Alzheimer's disease is a condition that sits atop a mound of many contributing causes, layered in chains of cause and effect. Given that chronic inflammation and age-related impairment of the cellular housekeeping mechanisms of autophagy both appear to be significant, somewhere in the mix, it is perhaps to be expected that many of the usual healthy lifestyle choices have some modest impact on the progression of the condition. Exercise and calorie restriction both act to upregulate autophagy and it is thought that this accounts for a sizable fraction of the resulting benefits to health and life span. Unfortunately, the sort of stress response upregulation appears to scale down in impact on life span as species life span increases, though the effects on short term health and metabolism appear quite similar. Mice can live up to 40% longer when on a calorie restricted diet, but that is certainly not true for humans; we gain a few years at most.
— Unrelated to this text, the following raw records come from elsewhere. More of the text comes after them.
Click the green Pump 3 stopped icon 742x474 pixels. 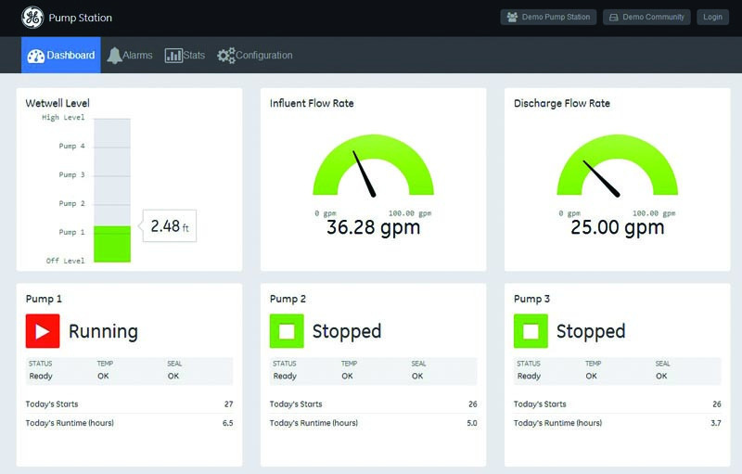coord(531,331)
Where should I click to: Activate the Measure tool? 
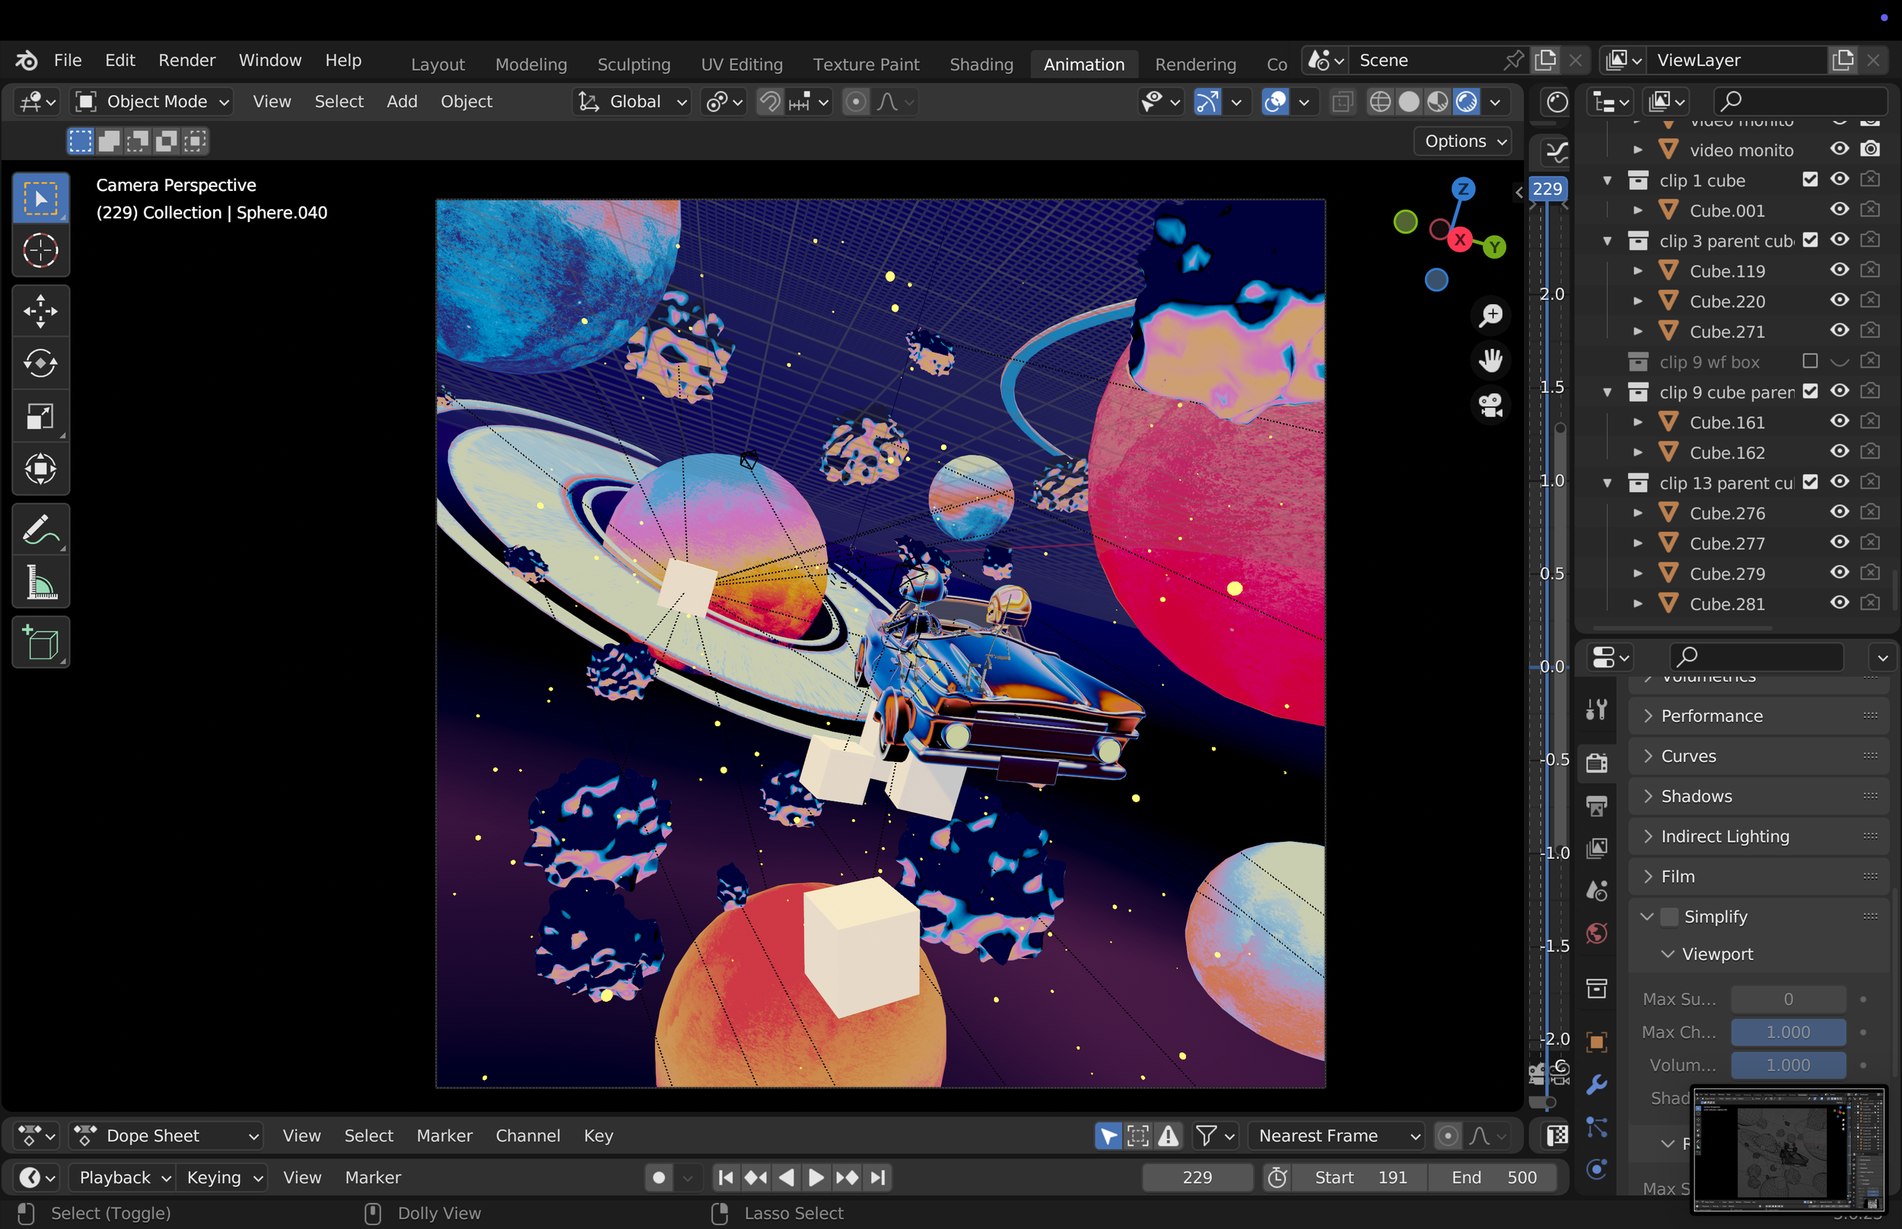tap(40, 583)
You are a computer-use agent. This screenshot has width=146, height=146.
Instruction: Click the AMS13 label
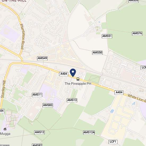pos(72,100)
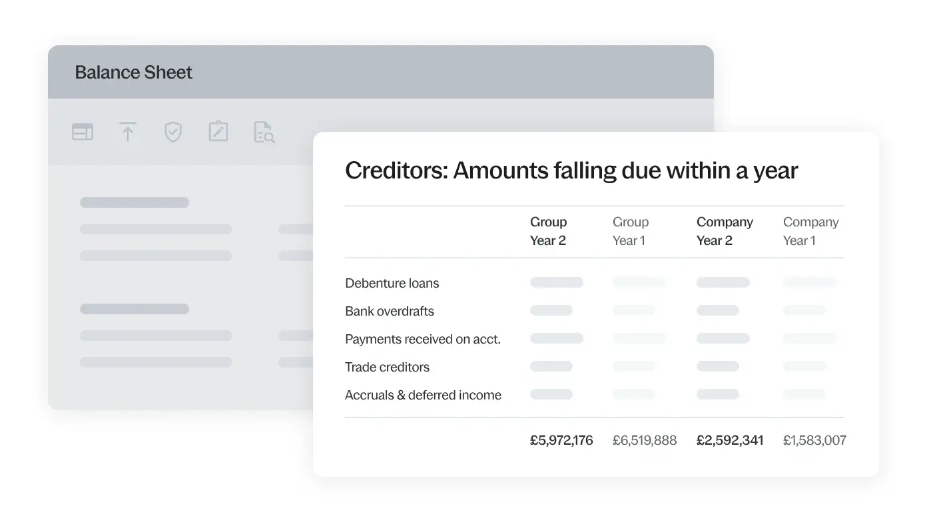Click the £6,519,888 Group Year 1 total
Viewport: 927px width, 522px height.
645,440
Autophagy recycles damaged structures and broken proteins inside the cell. Neurodegenerative conditions such as Alzheimer's disease involve the presence of toxic molecules, such as those associated with amyloid-β and tau, but even if not directly involved in clearing away disease-associated damage, increased autophagy is generally protective of cell function. Given that this includes everything from neurons to the microglia responsible for clearing away intracellular debris and protein aggregates, we should expect increased autophagy to modestly improve just about every issue in the aging brain. Sadly, doing better than modest improvement is probably not within the scope of what might be achieved via increased rates of autophagy, even when researchers directly influence regulatory genes such as mTOR.
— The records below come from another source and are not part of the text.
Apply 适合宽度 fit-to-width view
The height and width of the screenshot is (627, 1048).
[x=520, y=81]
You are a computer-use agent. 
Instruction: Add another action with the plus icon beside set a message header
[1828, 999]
Autophagy as an evolutionary-conserved process can maintain normal physiological events or regulate the progression of a series of diseases through sequestering mis-folded/toxic proteins in autophagosomes, thus executing its cytoprotective role. Growing evidence demonstrates that autophagic capacity to degrade harmful proteins in cells declines with increasing age. Moreover, dysfunctional autophagy has also been linked to several aging-related neurodegenerative diseases including Alzheimer's disease (AD). Previous studies have documented the critical role of autophagy in the pathogenesis of AD, including amyloid-β (Aβ) production or deposition, Aβ precursor protein (APP) metabolism, and neuronal death. Furthermore, insufficient or reduced autophagic activity can lead to the formation of harmful protein aggregates, which results in increased reactive oxygen species (ROS), cell death, and neurodegeneration. As a result, autophagy has a crucial role in the regulation of longevity.
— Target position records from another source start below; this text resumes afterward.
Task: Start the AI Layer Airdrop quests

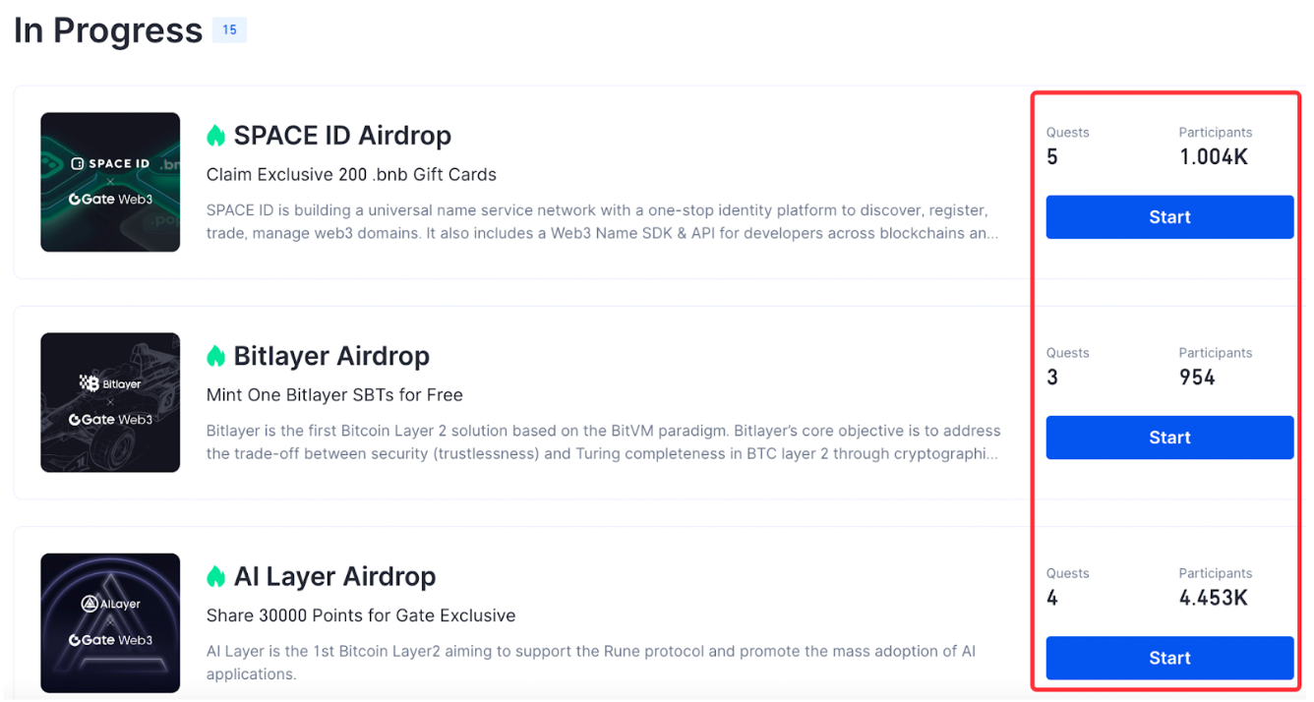Action: coord(1169,658)
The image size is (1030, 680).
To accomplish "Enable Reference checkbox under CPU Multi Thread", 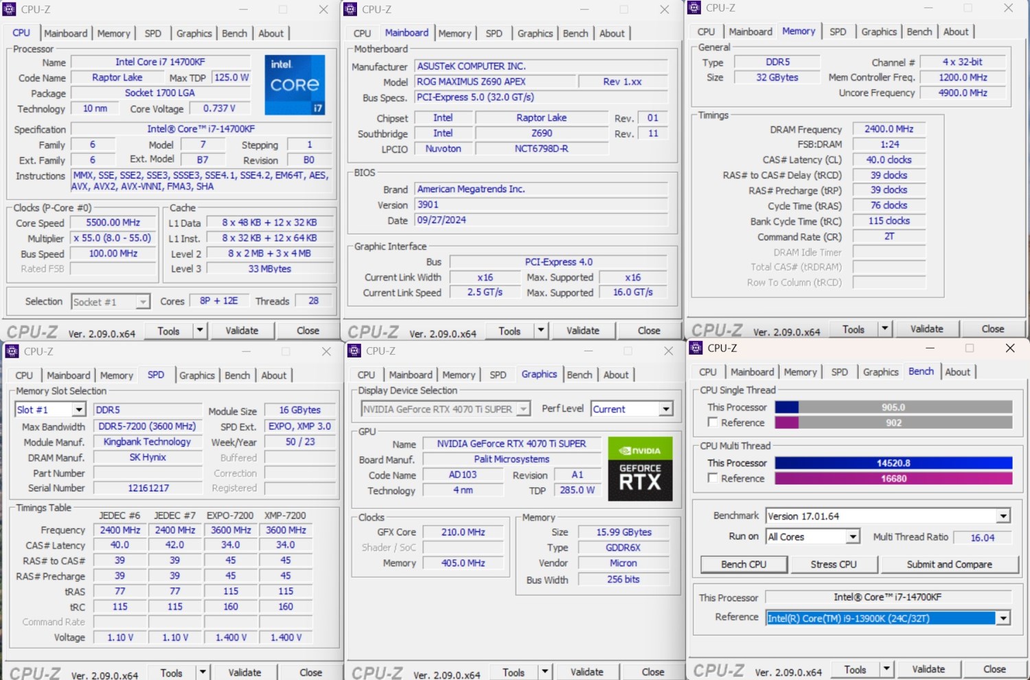I will point(713,478).
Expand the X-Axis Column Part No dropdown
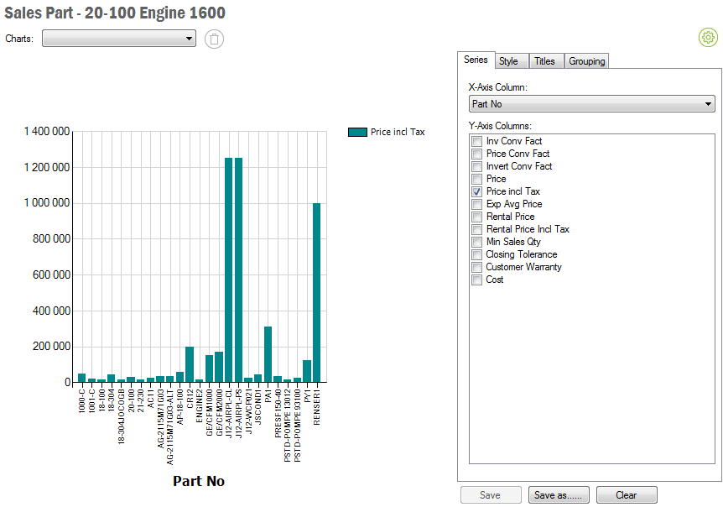 tap(591, 104)
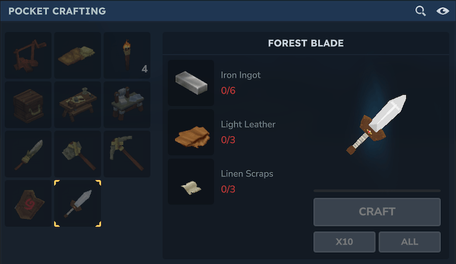
Task: Click the ALL craft button
Action: [409, 242]
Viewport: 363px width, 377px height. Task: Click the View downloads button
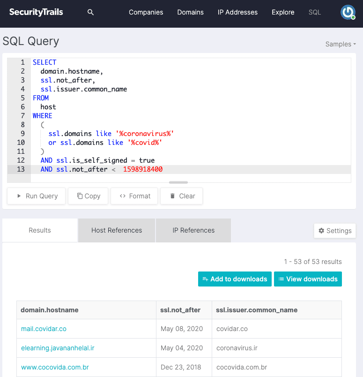click(308, 279)
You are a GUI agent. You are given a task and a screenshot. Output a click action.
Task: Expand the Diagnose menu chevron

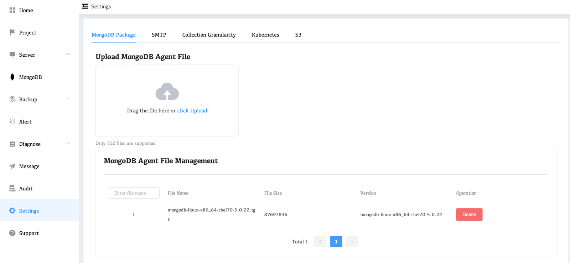68,143
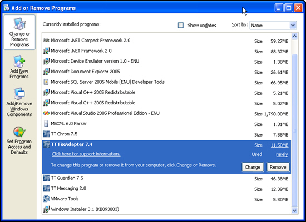Click the Change button for TT FixAdapter
Screen dimensions: 306x222
coord(253,167)
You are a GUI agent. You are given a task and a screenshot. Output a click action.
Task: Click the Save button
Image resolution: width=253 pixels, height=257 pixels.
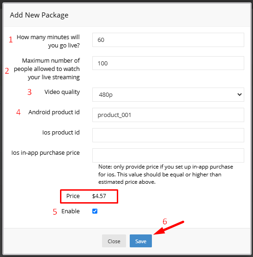pos(141,241)
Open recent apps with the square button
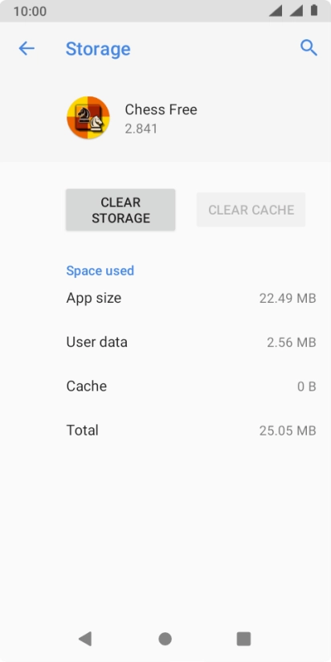 point(243,639)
Mammalian target of rapamycin (mTOR) regulates a series of physiological processes. On the one hand, mTOR plays an important role in different cellular processes including cell survival, protein synthesis, mitochondrial biogenesis, proliferation, and cell death. On the other hand, the mTOR signaling pathway can execute an important role in memory reconsolidation and maintaining synaptic plasticity for memory formation, due to its regulatory function for protein synthesis in neurons. Moreover, mTOR also can interact with upstream signal components, such as growth factors, insulin, PI3K/Akt, AMPK, and GSK-3. Currently, although the molecular mechanisms responsible for AD remain unclear, more and more studies have confirmed the involvement of dysregulated mTOR signaling in AD. Activated mTOR signaling is a contributor to the progression of AD and is coordinated with both the pathological and clinical manifestations of AD. Furthermore, there is a close relationship between mTOR signaling and the presence of Aβ plaques, neurofibrillary tangles, and cognitive impairment in clinical presentation. Therefore, the development of mTOR inhibitors may be useful for the prevention and treatment of AD.
It has been reported that regular physical activity can improve brain health and provide cognitive and psychological benefits. Mechanically, regular exercise training is related to the inhibition of oxidative stress and apoptotic signaling, thus effectively executing neuroprotection. Previous studies have demonstrated that treadmill or voluntary wheel running is beneficial for the improvement of behavioral capacity, and can promote the dynamic recycling of mitochondria, thereby improving the health status of mitochondria in brain tissues. Moreover, other studies have demonstrated that regular exercise has a beneficial effect on the structure, metabolism, and function of human and rodent brains. Interestingly, our recent study has also documented that the brain aging of d-gal-induced aging rats can be noticeably attenuated by eight-week swimming training, due to the rescuing of impaired autophagy and abnormal mitochondrial dynamics in the presence of miR-34a mediation. Therefore, physical activity is regarded as an effective approach against AD.